As pointed out by @ydaetskcoR's comment, your inventory is wrong because you need the list of hosts to be an immediate child of the hosts attribute.


Note that the list you end up with is produced by the use of the brackets [], producing tuples, around for in your Terraform template as opposed to the use of the bracket {}, producing objects.

The type of brackets around the for expression decide what type of result it produces. The above example uses [ and ], which produces a tuple. If { and } are used instead, the result is an object, and two result expressions must be provided separated by the => symbol.

https://www.terraform.io/docs/configuration/expressions.html#for-expressions


If your structure, should look like all > server1, server2, server3

Then your inventory should be

all:
  hosts:
    server1:
      ansible_host: 10.0.0.2
      ansible_port: 5986
    server2:
      ansible_host: 10.0.0.3
      ansible_port: 5986
    server3:
      ansible_host: 10.0.0.4
      ansible_port: 5986

This is an approach for a Terraform template producing this:

${yamlencode({
  "all": {
    "hosts": {
      for i, ip in vm-ip:
        "server${i+1}" => {
          "ansible_host": "${ip}",
          "ansible_port": 5986
        }
    }
  }
})}

Which gives this valid inventory.yaml:

"all":
  "hosts":
    "server1":
      "ansible_host": "10.0.0.2"
      "ansible_port": 5986
    "server2":
      "ansible_host": "10.0.0.3"
      "ansible_port": 5986
    "server3":
      "ansible_host": "10.0.0.4"

(Items listed in a dataset)
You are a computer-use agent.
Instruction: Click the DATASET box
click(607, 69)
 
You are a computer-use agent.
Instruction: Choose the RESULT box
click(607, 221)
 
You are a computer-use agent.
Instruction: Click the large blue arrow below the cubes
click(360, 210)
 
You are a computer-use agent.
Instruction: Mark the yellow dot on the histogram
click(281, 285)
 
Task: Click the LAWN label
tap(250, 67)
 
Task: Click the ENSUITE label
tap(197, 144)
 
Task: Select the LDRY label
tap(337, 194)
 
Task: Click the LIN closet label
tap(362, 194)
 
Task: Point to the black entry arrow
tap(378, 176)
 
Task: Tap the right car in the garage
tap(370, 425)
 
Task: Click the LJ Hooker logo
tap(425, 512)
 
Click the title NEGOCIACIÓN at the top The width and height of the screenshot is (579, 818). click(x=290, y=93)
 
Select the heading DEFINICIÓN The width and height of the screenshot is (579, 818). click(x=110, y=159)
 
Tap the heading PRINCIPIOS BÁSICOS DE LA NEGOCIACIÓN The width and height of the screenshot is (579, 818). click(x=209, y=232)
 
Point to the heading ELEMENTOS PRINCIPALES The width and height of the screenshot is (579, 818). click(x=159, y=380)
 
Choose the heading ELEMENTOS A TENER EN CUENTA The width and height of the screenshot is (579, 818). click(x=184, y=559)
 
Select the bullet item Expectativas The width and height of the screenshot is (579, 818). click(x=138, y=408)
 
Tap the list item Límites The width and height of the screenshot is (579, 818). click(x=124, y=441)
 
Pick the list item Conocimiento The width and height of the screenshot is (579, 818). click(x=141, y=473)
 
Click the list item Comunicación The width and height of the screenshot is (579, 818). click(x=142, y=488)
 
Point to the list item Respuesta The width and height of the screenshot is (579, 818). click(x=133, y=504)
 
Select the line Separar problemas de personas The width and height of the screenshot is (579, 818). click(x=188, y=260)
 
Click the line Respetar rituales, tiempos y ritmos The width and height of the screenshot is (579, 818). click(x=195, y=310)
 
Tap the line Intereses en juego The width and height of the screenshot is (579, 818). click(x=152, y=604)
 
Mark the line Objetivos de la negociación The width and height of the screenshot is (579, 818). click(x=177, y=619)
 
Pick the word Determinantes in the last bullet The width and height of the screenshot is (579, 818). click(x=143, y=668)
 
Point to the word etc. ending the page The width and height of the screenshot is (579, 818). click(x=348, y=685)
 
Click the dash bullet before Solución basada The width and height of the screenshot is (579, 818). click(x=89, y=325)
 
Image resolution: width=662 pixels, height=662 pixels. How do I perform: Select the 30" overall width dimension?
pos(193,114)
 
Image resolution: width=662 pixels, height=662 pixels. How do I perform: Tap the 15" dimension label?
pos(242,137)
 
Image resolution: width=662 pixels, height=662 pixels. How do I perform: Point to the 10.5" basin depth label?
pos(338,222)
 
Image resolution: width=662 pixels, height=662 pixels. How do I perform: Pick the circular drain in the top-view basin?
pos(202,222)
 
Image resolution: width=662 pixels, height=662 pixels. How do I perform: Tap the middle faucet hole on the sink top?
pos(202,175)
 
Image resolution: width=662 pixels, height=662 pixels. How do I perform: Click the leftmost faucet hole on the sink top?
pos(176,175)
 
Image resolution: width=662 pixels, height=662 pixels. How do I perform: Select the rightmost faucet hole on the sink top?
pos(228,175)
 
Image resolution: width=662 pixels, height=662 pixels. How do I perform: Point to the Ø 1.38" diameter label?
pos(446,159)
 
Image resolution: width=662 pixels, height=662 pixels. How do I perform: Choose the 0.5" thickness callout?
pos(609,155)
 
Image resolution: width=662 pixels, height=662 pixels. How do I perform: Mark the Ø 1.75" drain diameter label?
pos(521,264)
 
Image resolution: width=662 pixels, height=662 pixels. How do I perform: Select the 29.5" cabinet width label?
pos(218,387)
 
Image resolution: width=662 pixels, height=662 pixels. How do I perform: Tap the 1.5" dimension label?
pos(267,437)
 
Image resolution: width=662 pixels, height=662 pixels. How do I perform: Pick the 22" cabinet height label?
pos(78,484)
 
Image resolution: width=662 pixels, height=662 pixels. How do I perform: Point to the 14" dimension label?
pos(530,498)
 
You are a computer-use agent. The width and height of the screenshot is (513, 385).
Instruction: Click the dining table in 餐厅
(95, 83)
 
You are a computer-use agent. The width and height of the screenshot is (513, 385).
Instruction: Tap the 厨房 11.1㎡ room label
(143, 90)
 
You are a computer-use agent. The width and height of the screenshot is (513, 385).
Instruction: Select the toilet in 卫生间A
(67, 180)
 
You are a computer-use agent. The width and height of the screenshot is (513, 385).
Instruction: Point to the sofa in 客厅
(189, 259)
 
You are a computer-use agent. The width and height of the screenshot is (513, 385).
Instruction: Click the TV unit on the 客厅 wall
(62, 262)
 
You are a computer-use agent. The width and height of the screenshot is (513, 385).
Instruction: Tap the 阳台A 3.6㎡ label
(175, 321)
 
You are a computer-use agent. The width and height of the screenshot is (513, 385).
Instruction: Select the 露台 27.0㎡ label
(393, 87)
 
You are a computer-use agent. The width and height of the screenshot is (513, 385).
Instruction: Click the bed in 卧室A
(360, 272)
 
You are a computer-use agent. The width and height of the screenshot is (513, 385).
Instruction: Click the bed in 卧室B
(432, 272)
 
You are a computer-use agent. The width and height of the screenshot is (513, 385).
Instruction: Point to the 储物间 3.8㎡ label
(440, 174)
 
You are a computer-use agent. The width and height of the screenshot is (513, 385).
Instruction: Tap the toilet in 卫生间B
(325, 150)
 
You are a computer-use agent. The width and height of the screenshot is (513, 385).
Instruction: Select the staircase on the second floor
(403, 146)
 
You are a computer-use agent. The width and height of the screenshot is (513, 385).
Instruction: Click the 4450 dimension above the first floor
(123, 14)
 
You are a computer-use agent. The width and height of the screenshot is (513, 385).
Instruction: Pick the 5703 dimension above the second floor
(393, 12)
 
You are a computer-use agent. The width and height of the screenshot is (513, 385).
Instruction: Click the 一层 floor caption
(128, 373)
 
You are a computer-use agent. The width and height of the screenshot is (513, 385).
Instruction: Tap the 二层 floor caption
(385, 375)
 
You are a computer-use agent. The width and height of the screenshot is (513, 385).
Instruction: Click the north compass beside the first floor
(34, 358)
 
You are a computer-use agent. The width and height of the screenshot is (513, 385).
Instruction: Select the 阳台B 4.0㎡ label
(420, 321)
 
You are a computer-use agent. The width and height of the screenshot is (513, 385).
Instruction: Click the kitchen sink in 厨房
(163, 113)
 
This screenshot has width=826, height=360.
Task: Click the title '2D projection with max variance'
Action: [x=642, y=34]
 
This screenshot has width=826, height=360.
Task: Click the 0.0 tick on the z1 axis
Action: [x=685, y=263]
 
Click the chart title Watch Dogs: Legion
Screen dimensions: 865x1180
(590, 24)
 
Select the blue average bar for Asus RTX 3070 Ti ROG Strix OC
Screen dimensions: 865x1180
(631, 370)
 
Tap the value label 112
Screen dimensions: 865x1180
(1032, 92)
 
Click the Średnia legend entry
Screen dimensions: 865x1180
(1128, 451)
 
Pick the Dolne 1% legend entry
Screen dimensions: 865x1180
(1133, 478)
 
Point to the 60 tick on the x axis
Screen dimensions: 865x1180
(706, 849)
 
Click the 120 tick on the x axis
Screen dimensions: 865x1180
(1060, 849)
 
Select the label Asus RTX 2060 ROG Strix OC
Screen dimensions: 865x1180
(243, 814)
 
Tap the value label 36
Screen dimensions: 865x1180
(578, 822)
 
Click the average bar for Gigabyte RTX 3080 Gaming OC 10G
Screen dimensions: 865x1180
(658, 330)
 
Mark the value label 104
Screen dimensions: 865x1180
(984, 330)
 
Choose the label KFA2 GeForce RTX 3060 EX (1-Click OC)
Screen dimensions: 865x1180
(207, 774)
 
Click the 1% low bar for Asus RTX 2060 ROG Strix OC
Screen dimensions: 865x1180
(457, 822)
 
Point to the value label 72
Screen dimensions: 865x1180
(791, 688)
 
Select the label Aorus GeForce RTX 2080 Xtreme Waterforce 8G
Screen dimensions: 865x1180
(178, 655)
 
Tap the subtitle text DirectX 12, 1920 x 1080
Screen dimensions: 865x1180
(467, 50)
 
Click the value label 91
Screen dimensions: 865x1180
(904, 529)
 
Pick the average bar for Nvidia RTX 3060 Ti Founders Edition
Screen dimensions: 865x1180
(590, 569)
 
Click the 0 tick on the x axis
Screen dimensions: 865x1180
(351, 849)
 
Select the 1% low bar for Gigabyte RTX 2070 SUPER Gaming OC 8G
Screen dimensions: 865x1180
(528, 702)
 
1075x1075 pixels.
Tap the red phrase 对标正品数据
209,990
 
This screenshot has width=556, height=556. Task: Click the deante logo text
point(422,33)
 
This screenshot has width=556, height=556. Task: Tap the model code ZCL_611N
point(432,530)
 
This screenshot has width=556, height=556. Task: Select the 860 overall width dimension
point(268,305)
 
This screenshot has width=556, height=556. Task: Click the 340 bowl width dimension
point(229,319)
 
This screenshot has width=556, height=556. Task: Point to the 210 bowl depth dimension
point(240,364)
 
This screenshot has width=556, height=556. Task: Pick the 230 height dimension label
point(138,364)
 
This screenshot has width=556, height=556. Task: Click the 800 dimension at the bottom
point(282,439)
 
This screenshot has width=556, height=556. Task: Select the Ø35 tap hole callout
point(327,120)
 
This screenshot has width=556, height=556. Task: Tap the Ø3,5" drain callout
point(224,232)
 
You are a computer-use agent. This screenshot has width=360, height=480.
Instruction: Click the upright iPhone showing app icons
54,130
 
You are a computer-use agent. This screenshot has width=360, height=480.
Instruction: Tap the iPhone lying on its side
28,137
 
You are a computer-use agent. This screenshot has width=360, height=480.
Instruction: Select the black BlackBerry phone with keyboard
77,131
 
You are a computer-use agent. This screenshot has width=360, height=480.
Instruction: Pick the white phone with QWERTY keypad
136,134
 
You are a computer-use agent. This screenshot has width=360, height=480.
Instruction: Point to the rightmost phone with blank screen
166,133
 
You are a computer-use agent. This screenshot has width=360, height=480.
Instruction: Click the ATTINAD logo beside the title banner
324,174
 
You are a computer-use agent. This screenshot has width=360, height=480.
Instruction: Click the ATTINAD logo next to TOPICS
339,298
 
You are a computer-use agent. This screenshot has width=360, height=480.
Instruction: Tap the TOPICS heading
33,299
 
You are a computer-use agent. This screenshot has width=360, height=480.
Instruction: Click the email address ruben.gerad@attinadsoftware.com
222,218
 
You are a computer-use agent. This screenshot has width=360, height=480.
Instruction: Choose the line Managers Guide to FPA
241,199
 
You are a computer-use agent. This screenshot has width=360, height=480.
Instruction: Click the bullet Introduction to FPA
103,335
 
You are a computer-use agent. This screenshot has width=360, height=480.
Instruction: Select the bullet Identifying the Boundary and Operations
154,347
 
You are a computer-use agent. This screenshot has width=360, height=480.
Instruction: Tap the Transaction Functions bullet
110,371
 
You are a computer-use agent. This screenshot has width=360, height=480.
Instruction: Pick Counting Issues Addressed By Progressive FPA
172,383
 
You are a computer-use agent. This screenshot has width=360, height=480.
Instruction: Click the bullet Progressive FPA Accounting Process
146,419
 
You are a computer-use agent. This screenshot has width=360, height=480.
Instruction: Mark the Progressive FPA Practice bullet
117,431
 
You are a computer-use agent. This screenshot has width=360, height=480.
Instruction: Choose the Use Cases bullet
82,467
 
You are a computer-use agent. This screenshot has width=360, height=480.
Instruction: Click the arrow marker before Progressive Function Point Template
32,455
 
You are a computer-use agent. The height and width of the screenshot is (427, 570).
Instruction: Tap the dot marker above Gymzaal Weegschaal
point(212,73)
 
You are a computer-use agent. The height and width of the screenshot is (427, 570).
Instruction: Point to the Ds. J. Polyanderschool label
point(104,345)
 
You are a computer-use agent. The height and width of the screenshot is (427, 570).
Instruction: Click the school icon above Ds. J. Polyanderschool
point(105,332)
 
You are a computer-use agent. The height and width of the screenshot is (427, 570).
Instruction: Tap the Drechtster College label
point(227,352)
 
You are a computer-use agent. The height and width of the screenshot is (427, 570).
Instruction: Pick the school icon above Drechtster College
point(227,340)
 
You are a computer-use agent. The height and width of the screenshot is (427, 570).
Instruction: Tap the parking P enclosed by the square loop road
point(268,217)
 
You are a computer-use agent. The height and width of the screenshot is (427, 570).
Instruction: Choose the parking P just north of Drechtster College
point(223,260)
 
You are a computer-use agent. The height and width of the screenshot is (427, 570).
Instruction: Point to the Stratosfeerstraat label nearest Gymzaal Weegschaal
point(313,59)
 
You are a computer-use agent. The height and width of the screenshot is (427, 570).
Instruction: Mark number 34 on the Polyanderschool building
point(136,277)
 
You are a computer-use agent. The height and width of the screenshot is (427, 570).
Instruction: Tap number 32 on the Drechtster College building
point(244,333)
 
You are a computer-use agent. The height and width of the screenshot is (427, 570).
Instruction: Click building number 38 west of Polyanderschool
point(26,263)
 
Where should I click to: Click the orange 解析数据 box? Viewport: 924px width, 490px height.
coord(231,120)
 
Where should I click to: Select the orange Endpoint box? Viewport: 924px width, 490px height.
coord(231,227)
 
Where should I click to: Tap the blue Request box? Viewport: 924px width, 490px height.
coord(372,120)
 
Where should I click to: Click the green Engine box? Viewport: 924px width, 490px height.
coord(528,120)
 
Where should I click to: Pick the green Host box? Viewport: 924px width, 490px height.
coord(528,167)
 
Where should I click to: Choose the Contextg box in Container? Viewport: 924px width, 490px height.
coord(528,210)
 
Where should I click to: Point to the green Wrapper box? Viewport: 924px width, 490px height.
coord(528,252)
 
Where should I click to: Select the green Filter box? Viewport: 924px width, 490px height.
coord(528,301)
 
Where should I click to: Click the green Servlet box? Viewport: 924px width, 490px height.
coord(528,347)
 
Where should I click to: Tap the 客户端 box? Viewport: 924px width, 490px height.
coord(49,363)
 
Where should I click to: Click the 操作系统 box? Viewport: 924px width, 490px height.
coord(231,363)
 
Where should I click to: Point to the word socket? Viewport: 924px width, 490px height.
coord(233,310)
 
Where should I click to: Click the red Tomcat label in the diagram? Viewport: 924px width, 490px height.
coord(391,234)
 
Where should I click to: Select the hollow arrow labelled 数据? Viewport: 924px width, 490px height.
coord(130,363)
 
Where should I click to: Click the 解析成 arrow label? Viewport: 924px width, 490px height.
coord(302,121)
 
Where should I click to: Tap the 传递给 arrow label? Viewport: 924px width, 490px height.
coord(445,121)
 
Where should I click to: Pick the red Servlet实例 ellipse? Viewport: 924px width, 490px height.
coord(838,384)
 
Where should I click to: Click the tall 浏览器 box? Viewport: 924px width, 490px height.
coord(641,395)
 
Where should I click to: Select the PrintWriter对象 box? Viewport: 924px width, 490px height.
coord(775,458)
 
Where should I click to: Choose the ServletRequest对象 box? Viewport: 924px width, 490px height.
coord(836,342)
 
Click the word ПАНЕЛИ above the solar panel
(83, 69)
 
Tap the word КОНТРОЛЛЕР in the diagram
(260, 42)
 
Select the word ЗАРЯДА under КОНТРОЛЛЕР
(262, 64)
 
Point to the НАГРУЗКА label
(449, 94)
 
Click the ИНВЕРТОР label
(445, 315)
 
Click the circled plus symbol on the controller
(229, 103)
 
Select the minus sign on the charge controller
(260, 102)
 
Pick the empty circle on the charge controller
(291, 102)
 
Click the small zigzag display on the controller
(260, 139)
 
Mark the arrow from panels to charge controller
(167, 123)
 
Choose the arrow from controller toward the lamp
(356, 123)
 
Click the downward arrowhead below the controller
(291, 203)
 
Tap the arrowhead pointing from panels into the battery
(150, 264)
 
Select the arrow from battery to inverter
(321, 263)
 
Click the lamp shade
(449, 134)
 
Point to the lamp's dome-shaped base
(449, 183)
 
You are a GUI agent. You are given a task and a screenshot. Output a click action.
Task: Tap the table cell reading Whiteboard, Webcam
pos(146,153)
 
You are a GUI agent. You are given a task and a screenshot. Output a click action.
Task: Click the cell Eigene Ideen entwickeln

*WRITTEN EXERCISE 1*. Reproduce the inventory passage between "The type of" and "the => symbol.", inclusive.
*WRITTEN EXERCISE 2*. Which IP addresses does the inventory passage assign as ansible_host values?
*WRITTEN EXERCISE 3*. According to the inventory passage, what symbol separates the two result expressions when a for expression is wrapped in { and }?
Nothing in the records is needed here.

*SOLUTION 1*.
The type of brackets around the for expression decide what type of result it produces. The above example uses [ and ], which produces a tuple. If { and } are used instead, the result is an object, and two result expressions must be provided separated by the => symbol.

*SOLUTION 2*. 10.0.0.2, 10.0.0.3, 10.0.0.4

*SOLUTION 3*. The => symbol.